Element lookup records
******************************
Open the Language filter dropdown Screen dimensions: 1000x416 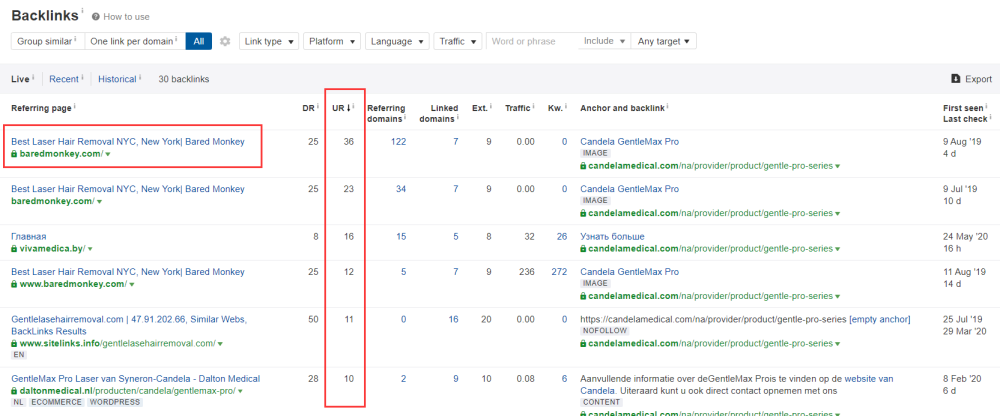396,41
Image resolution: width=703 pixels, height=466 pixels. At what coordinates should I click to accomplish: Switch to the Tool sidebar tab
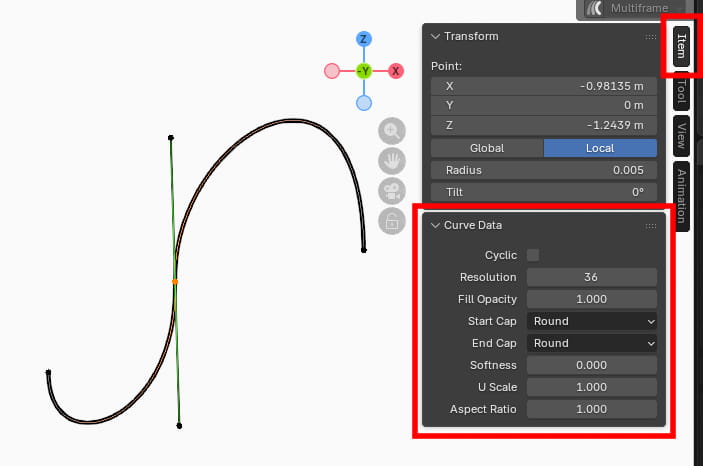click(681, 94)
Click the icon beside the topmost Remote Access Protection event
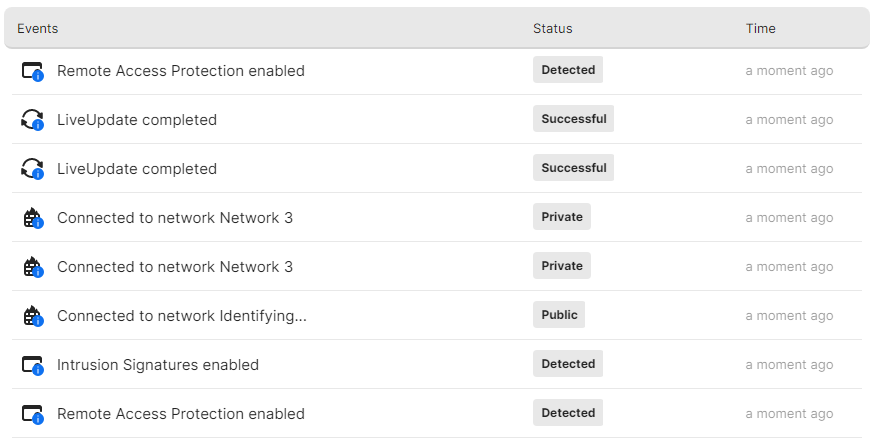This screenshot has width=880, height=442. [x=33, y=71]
******************************
Turn the records into a numbered list, starting with the line that contains "Click the icon" and going through the end of the records, skipping blank lines and omitting the pictures.

▶ **Result of this task**
1. Click the icon beside the topmost Remote Access Protection event
2. This screenshot has width=880, height=442. [x=33, y=71]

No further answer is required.